Task requirements: The listing below contains a span that opens with the line containing "Earrings for Men (127, 2233)" and closes with the line containing "Pressing Nose Rings (122, 1963)". Return that span exactly.

━━━━━ Provided records

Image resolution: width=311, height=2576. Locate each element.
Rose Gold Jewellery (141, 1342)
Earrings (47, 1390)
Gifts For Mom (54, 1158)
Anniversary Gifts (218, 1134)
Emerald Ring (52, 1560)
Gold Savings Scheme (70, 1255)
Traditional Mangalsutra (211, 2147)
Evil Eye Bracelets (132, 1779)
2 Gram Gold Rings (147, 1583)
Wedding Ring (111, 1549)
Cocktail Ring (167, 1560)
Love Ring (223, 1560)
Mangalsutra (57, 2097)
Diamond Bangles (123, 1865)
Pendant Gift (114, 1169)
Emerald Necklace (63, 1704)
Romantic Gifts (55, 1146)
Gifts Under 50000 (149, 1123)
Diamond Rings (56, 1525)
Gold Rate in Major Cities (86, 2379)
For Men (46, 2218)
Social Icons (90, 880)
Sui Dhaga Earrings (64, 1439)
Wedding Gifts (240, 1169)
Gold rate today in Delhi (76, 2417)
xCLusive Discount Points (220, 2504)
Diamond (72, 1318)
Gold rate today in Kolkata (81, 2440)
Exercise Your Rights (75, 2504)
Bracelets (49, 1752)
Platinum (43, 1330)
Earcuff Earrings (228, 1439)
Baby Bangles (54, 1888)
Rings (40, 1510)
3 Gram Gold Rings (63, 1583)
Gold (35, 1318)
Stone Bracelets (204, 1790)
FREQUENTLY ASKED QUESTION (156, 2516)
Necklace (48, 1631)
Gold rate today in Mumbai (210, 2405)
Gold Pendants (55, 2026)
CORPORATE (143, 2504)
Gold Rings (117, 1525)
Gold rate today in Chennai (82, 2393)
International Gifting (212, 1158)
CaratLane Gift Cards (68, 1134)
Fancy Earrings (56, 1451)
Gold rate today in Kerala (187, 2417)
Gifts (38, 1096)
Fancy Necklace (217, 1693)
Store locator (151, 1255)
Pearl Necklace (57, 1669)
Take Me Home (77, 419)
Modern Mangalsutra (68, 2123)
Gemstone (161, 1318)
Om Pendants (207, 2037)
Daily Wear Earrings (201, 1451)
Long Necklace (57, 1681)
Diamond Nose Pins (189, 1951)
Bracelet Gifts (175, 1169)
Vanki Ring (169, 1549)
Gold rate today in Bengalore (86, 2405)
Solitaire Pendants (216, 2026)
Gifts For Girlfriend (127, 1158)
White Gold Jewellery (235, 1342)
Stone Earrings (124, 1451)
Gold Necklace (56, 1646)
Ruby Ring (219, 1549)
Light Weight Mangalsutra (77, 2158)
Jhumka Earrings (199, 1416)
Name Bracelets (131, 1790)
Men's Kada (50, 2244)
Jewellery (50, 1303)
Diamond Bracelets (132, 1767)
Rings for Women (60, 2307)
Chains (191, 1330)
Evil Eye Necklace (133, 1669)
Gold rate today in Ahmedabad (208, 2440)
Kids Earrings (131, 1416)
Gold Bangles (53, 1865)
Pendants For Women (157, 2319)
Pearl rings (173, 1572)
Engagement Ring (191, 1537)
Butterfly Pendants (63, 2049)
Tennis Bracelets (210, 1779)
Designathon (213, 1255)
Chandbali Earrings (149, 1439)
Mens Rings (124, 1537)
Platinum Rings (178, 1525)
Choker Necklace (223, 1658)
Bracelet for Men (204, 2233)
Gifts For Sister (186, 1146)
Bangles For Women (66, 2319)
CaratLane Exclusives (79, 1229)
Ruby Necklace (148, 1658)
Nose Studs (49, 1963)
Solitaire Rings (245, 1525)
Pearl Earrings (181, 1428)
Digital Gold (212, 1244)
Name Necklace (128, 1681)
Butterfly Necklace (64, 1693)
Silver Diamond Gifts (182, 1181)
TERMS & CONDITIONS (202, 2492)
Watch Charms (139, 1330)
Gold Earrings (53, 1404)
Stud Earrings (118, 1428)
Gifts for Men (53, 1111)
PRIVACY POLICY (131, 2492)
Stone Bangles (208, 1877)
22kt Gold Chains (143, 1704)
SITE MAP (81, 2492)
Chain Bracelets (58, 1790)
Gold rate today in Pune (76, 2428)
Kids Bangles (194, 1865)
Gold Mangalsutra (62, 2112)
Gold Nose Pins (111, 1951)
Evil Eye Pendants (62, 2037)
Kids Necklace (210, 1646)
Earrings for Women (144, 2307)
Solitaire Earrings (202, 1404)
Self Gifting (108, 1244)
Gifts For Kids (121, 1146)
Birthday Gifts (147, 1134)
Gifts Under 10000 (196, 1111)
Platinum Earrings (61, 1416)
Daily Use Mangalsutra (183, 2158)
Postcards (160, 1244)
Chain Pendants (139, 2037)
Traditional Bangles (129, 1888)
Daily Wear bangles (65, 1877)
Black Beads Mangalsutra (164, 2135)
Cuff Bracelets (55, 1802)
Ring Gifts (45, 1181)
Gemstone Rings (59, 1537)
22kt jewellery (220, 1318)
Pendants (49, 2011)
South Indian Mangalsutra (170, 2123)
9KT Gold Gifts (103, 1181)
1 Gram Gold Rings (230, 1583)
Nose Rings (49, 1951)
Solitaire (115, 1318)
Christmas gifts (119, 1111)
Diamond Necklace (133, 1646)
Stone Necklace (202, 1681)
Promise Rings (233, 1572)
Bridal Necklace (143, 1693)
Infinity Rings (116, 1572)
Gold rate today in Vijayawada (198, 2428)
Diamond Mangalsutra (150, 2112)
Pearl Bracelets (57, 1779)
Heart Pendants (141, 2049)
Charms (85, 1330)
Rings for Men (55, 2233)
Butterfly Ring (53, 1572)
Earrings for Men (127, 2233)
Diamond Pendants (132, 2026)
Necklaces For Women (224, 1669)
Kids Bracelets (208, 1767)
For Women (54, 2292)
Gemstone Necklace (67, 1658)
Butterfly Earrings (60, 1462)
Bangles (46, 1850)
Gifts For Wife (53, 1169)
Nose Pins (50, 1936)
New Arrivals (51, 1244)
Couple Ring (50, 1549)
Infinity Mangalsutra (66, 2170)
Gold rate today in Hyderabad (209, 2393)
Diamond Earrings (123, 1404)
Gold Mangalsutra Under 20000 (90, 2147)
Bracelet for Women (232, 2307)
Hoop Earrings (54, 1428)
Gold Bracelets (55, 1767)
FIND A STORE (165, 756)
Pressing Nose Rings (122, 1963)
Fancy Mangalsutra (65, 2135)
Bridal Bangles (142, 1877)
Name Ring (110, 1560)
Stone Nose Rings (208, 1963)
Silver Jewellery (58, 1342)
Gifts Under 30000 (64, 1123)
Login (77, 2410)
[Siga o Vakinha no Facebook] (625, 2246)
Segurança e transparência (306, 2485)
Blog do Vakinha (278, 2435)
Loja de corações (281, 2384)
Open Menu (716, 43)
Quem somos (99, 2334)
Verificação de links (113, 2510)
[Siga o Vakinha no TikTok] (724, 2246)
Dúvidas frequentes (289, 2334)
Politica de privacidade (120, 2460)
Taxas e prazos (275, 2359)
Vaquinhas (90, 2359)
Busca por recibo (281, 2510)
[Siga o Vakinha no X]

━━━━━━━━━━

Written answer:
Earrings for Men (127, 2233)
Diamond Pendants (132, 2026)
Necklaces For Women (224, 1669)
Kids Bracelets (208, 1767)
For Women (54, 2292)
Gemstone Necklace (67, 1658)
Butterfly Earrings (60, 1462)
Bangles (46, 1850)
Gifts For Wife (53, 1169)
Nose Pins (50, 1936)
New Arrivals (51, 1244)
Couple Ring (50, 1549)
Infinity Mangalsutra (66, 2170)
Gold rate today in Hyderabad (209, 2393)
Diamond Earrings (123, 1404)
Gold Mangalsutra Under 20000 (90, 2147)
Bracelet for Women (232, 2307)
Hoop Earrings (54, 1428)
Gold Bracelets (55, 1767)
FIND A STORE (165, 756)
Pressing Nose Rings (122, 1963)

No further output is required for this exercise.